* **Work task**
Give back, exactly and with nothing added, the lines that run from the one containing "298x160 pixels. At" to the final line below.

* **Records shown**
━━━━━━━━━━━━━━━━━━━━━━━━━━━━━━

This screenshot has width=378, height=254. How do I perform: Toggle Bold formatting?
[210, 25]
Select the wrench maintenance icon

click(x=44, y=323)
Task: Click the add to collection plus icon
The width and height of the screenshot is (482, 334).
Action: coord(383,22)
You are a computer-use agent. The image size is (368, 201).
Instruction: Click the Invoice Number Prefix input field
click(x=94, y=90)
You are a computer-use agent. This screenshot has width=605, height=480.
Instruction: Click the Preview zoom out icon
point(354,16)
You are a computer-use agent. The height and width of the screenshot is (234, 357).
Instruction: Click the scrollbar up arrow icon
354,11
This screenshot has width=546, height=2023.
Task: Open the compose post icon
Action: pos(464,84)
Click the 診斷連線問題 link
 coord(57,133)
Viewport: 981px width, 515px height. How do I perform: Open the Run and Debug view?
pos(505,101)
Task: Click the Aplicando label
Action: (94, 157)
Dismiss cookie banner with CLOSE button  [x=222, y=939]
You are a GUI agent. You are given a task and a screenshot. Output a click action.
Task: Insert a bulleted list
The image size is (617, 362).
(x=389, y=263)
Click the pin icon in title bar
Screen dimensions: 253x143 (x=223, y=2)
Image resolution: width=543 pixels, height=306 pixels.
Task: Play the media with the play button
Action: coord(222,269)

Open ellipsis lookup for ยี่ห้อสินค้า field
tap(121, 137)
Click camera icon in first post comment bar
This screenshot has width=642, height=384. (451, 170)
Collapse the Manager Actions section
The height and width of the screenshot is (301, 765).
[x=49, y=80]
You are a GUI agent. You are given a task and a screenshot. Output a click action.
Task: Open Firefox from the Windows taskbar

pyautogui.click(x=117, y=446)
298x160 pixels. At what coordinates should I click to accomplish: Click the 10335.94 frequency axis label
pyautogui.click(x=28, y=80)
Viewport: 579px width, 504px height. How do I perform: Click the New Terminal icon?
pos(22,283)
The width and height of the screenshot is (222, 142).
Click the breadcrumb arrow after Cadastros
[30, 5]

━━━━━━━━━━━━━━━━━━━━━━━━━━━━━━

* **Response**
298x160 pixels. At what coordinates should I click to accomplish: Click the 10335.94 frequency axis label
pyautogui.click(x=28, y=80)
Viewport: 579px width, 504px height. How do I perform: Click the New Terminal icon?
pos(22,283)
The width and height of the screenshot is (222, 142).
Click the breadcrumb arrow after Cadastros
[30, 5]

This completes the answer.